> [RECORDS FOR THIS TASK]

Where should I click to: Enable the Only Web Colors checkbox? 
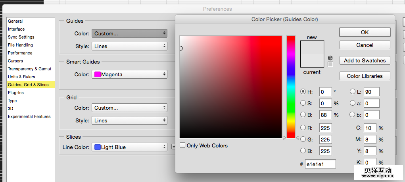pos(182,145)

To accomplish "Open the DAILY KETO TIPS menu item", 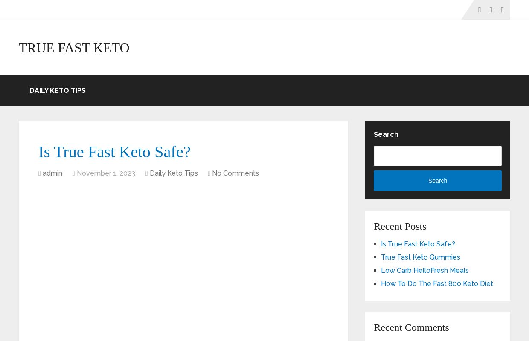I will tap(57, 90).
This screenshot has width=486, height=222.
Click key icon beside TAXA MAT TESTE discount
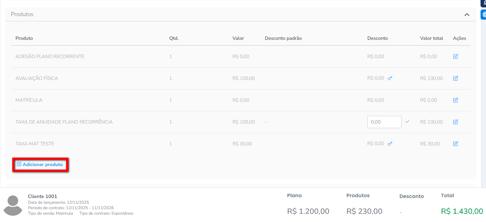point(390,144)
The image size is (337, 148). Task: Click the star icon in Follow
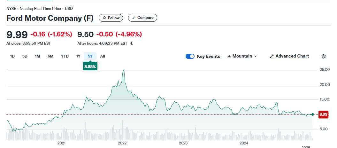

> [WHAT IS BEING ASKED] Rewrite the rows from the line that contains "This screenshot has width=486, height=222." through the end of the rows as a JSON list of strings, one string per line, with blank lines left out. Leave the pictures out of the answer.

> [PROBLEM SOLUTION]
[
  "This screenshot has width=486, height=222.",
  "Click key icon beside TAXA MAT TESTE discount",
  "point(390,144)",
  "The image size is (337, 148). Task: Click the star icon in Follow"
]